Van Gogh (1991)
10/10
"Warm, incomparable, quivering"
5 December 2016
The life of Dutch painter Vincent van Gogh is brought to the screen by French director Maurice Pialat in his 1991 film simply titled Van Gogh. Unlike Vincente Minneli's Lust for Life which dramatized key events in the artist's life, Pialat's film is limited to the last sixty nine days of Van Gogh's life. It is a fictional film based on the director's impressions of what van Gogh's last days might have been like given his creative output. Unlike the histrionics of Lust for Life, Pialat, a painter himself for twenty years before he turned to film making, disdains sensationalism, showing Vincent as a lonely and tormented artist who had severe mood swings, ranging from kindness to roaring anger and jealousy but one who was fully capable of social and sexual interaction with others.
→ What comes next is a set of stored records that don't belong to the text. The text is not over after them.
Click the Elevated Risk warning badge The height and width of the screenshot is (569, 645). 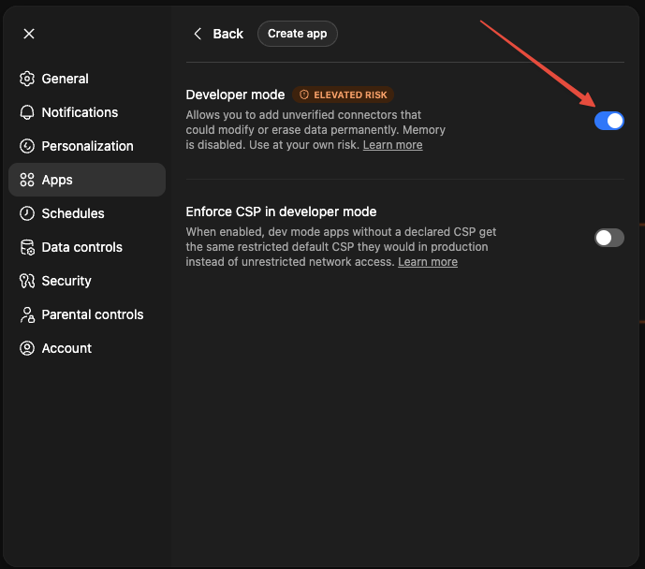343,95
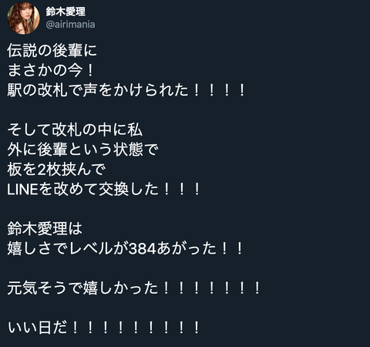The height and width of the screenshot is (347, 370).
Task: Click the word LINE in the tweet
Action: (22, 190)
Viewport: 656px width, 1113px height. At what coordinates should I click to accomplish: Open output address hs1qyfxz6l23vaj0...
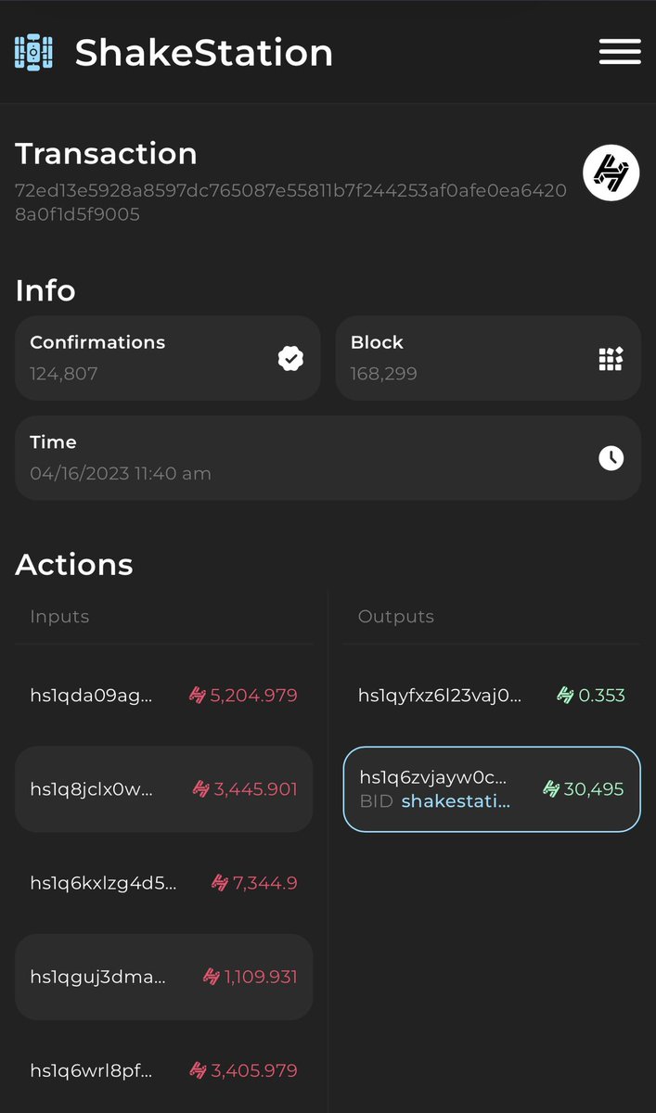coord(440,695)
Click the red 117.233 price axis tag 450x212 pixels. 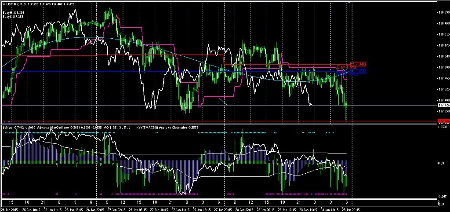coord(444,121)
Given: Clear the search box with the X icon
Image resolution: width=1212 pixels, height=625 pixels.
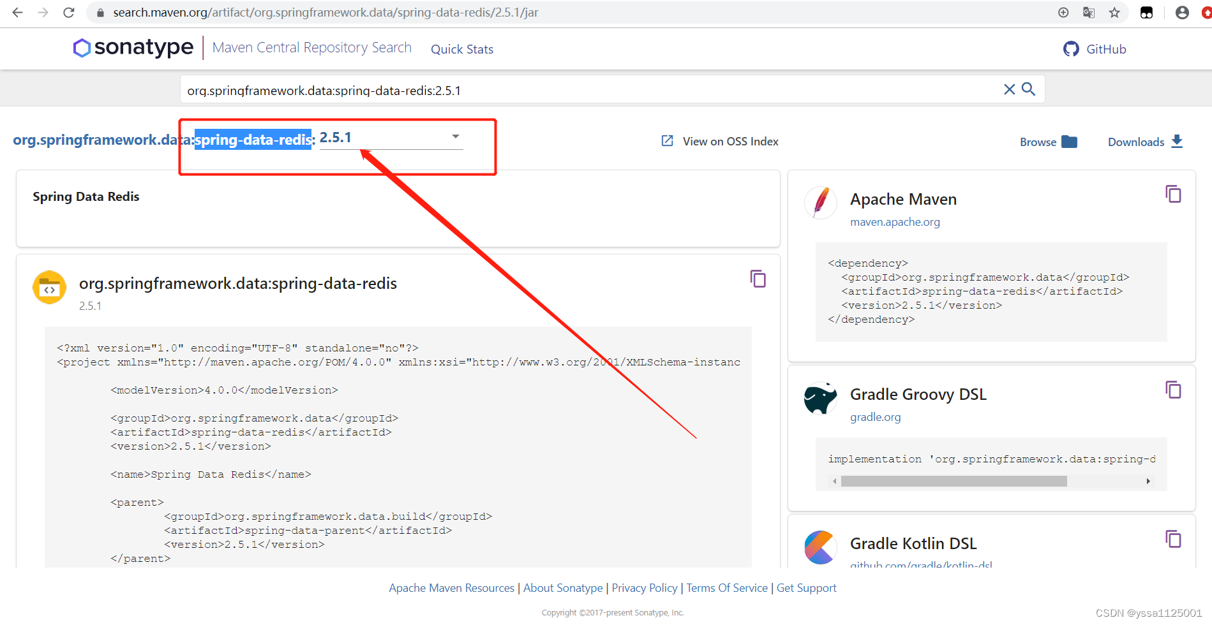Looking at the screenshot, I should pyautogui.click(x=1009, y=89).
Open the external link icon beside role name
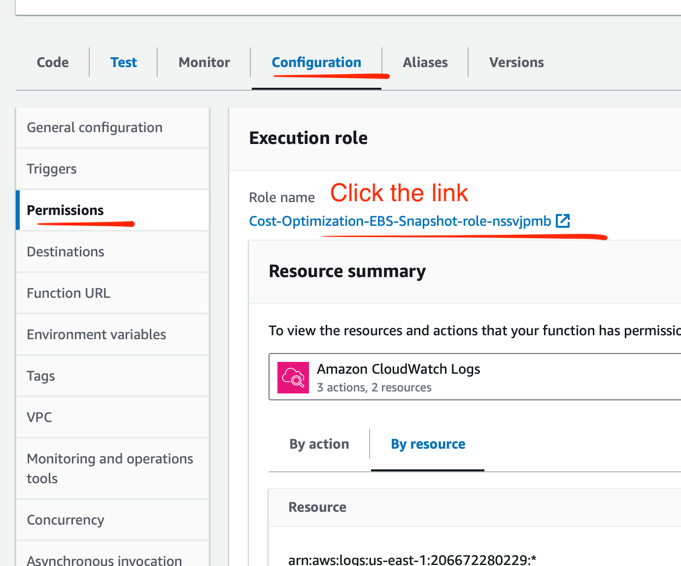The image size is (681, 566). point(563,221)
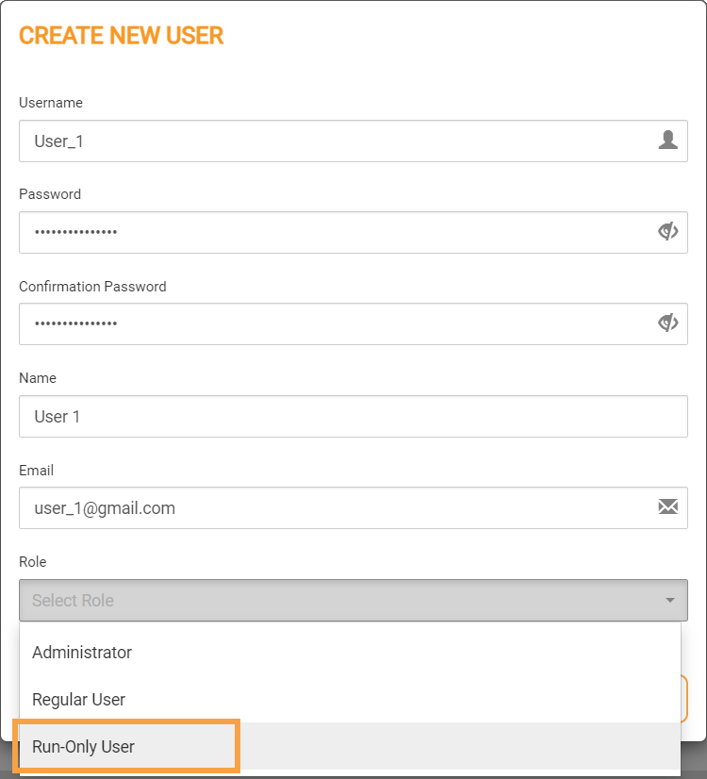Choose Administrator from the role list

[82, 653]
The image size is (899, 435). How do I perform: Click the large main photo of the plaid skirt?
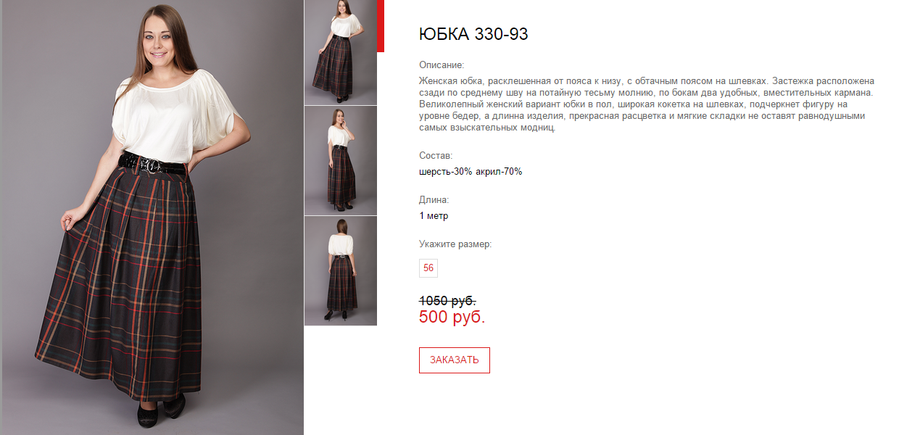coord(152,218)
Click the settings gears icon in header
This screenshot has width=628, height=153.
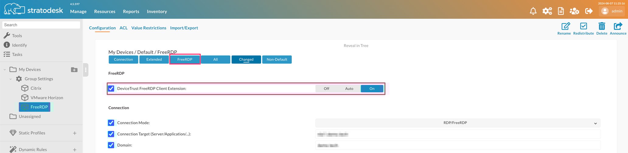pyautogui.click(x=547, y=11)
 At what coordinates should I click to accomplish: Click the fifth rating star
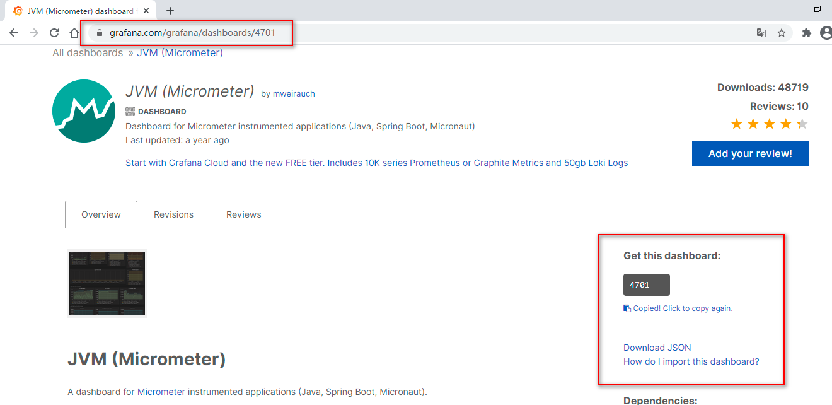click(802, 124)
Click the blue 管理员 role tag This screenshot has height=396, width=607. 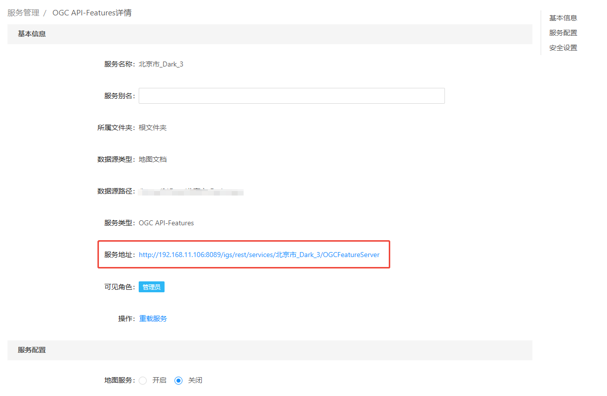tap(152, 287)
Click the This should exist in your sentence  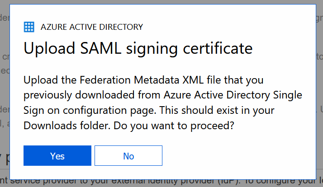click(217, 110)
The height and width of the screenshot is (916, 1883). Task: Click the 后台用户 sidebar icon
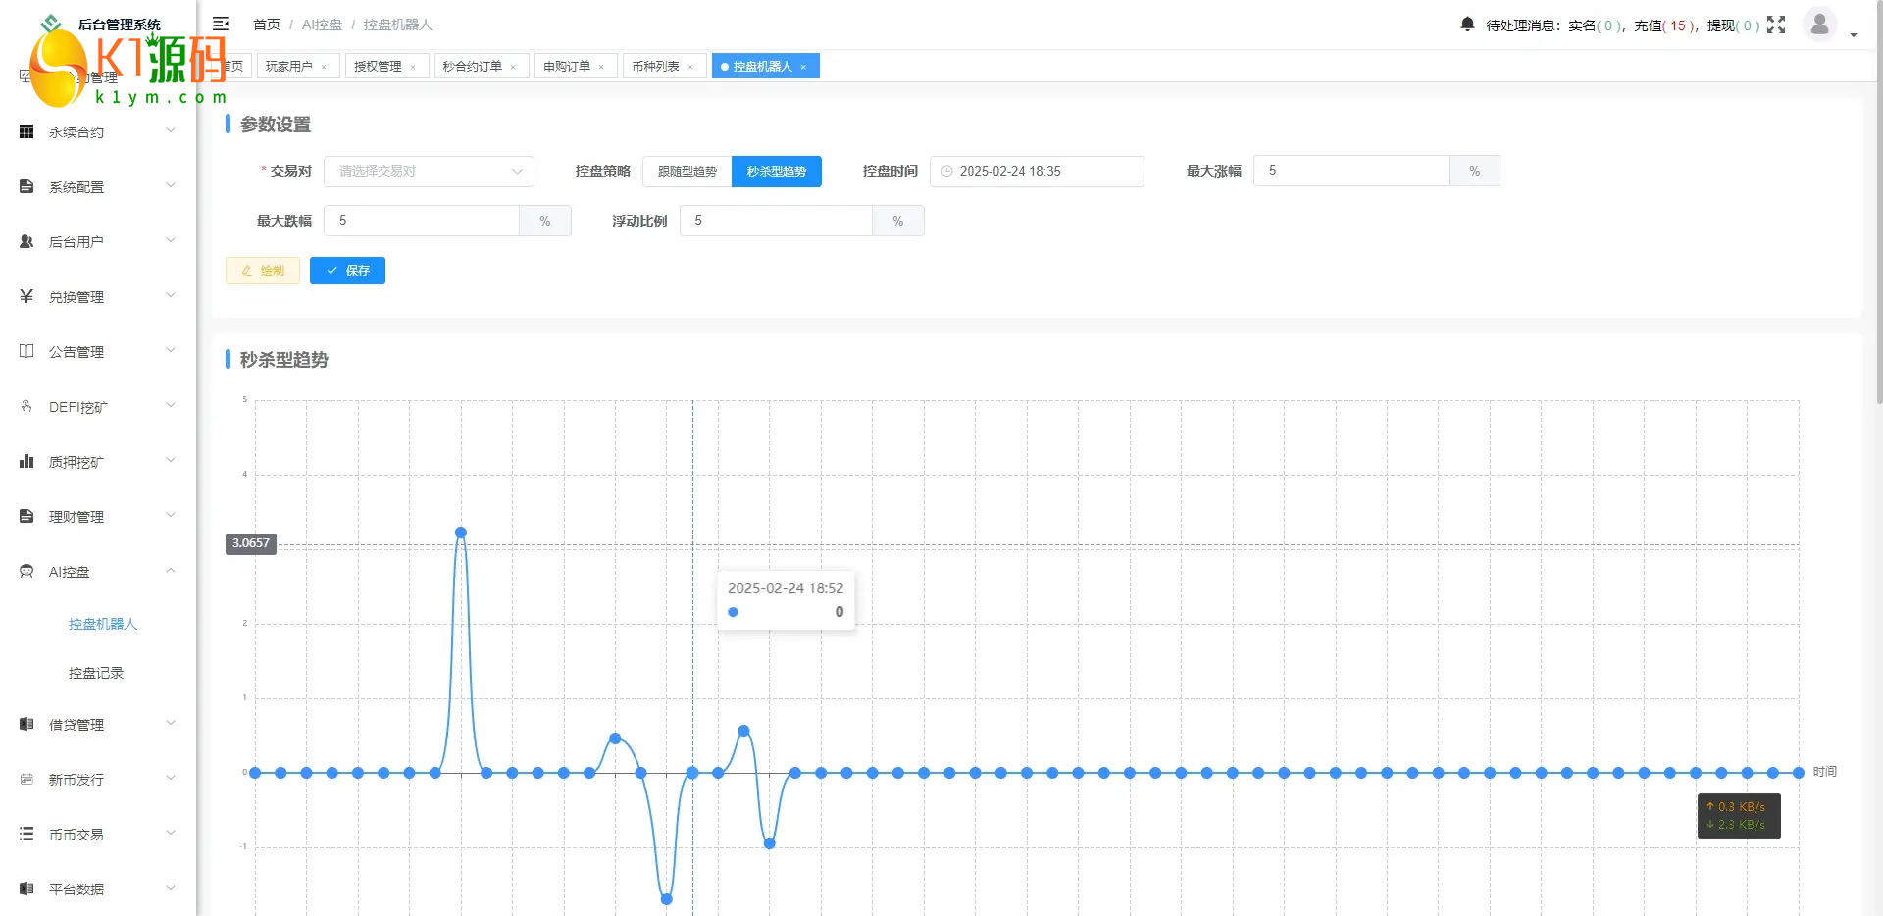(x=26, y=241)
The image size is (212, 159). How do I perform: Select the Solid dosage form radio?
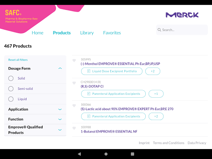(11, 78)
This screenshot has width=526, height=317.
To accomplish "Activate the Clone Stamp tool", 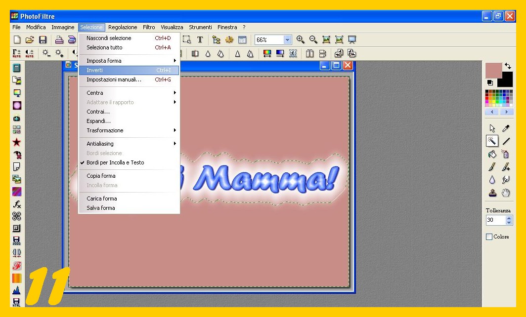I will click(x=492, y=193).
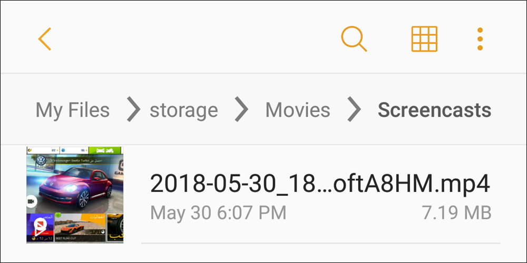This screenshot has width=527, height=263.
Task: Open the Movies breadcrumb folder
Action: (x=298, y=110)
Pialat defends his conception by saying simply, "One doesn't produce 100 masterpieces in a state of depression--van Gogh died from having had a glimpse of happiness." The film is set in Auvers-sur-Oise where van Gogh recuperated following a self-inflicted injury to his ear after an argument with Gaugin in Arles, and after he was hospitalized at an asylum in St-Rémy for one year. The film begins with van Gogh's arrival in 1890 in Auvers, a town close to Paris where he is greeted by Dr. Paul Gachet (Gérard Séty), an art collector and homeopathic doctor who was contacted by Vincent's brother Theo (Bernard le Coq). Remarkably portrayed by French singer and actor Jacques Dutronc, van Gogh appears pale and emaciated as he takes a room at the Ravoux Inn and begins to concentrate on his work, painting a portrait of Gachet's charmingly coquettish teenage daughter, Marguerite (Alexandre London) who falls for him although he is twenty years her senior.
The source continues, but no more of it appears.